Capital Collections is Edinburgh Libraries' online image library. The project was initiated to provide greater access to some of the 100,000 images within its collections. The website was launched in February 2008 with an accompanying exhibition, entitled “Edinburgh Past and Present”, featuring images chosen by personalities connected with the city. Some of the celebrities who selected and commented on images from the collection included swimmer Kirsty Balfour, impressionist Rory Bremner, former Bishop of Edinburgh Richard Holloway, and children’s author Aileen Paterson. Six years later, nearly 35,000 images have been digitised and more than 8000 images are available to view online.

==World Heritage Site==
The digitisation project was part-funded by Edinburgh World Heritage Trust, to allow users access to the rare and unique material relating to the Old and New Towns of the UNESCO World Heritage Site. The website gives people all over the globe an educational tool to learn more about their family history and cultural roots.

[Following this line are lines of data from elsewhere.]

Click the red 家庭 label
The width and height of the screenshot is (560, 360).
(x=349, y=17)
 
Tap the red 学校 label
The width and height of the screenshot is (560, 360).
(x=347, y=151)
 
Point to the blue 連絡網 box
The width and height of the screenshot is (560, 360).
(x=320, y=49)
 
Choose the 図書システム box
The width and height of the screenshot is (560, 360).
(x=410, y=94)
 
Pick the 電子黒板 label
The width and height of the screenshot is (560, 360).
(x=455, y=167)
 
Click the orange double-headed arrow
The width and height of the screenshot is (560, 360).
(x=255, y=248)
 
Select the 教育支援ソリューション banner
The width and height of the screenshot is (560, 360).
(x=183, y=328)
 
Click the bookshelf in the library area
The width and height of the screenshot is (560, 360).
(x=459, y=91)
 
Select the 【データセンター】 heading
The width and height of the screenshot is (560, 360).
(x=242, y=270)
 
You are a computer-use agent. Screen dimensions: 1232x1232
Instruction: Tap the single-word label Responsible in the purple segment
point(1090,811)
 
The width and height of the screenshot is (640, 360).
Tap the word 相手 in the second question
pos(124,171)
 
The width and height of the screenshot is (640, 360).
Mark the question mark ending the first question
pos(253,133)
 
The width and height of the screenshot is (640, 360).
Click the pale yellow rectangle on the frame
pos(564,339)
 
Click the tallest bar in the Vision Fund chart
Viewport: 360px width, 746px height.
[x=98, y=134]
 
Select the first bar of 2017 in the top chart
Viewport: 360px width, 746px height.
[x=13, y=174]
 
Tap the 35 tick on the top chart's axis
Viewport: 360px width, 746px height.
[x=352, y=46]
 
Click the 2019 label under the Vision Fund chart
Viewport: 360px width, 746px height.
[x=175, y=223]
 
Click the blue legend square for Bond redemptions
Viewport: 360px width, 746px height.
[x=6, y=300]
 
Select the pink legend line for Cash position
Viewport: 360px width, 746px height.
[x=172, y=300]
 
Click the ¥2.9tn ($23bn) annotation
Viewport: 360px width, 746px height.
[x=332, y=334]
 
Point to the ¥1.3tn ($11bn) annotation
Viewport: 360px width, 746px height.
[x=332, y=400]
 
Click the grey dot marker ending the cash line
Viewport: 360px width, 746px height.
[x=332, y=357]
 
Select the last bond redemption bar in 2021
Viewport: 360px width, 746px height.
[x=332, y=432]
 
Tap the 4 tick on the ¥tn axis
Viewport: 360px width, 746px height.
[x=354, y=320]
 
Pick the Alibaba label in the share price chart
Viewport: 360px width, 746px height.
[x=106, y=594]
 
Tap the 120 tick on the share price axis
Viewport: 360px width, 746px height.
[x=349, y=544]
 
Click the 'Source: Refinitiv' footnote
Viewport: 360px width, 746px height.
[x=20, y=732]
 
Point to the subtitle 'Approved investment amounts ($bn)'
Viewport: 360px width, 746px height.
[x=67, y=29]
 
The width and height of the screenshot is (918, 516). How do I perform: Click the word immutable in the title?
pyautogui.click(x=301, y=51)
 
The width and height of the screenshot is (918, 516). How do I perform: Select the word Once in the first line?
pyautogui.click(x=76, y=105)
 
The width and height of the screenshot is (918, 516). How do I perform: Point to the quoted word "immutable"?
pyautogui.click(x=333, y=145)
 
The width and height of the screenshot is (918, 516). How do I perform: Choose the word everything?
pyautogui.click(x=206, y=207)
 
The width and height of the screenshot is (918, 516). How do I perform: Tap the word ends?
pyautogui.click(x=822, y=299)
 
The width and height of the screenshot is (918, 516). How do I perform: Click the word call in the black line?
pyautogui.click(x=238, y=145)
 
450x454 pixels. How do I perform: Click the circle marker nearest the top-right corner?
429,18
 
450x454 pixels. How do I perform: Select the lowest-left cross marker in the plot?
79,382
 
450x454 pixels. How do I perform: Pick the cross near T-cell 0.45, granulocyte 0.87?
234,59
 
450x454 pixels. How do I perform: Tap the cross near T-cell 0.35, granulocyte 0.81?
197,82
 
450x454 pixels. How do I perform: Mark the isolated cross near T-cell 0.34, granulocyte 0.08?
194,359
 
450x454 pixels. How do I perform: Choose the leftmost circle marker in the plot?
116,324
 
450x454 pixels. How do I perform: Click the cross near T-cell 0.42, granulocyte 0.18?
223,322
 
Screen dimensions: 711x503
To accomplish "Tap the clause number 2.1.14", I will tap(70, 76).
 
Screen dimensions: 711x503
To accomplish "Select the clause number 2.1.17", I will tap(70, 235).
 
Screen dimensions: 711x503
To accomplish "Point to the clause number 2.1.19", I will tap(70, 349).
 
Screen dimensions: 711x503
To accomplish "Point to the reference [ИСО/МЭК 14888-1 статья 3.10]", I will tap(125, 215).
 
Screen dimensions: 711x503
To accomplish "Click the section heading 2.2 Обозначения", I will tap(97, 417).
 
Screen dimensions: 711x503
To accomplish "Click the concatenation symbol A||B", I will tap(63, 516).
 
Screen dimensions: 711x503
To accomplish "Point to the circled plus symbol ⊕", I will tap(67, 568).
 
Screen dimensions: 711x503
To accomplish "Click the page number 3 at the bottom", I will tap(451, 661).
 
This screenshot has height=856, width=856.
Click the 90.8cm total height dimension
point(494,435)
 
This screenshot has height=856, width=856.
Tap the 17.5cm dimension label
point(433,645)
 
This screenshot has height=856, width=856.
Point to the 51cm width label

The photographer involved with the project have the opportunity to take contemporary photographs of the city. The modern images compliment and provide comparisons with the early photographs of Edinburgh, as well as providing a valuable record of the changes occurring in the city.

==Collections==
The Special Collections within the departments of Central Library contain materials representing Edinburgh and Scotland’s social, cultural and architectural heritage. They contain items of international importance in a variety of media, including paintings, Japanese prints, engravings and drawings. Capital Collections displays a particularly strong collection of early photography, most notably including work by the founding fathers of modern photography Hill & Adamson as well as lesser known pioneers, Archibald Burns, Thomas Keith and Thomas Begbie. Other artists of note include Walter Geikie, John Kay, Alexander Nasmyth and James Skene.

==New Developments==
Capital Collections is also represented on Flickr giving further digital access to otherwise hard to reach resources. By adopting this alternative approach to digital media, the project is attempting to engage with new online audiences through the principles of photo sharing and user-generated content.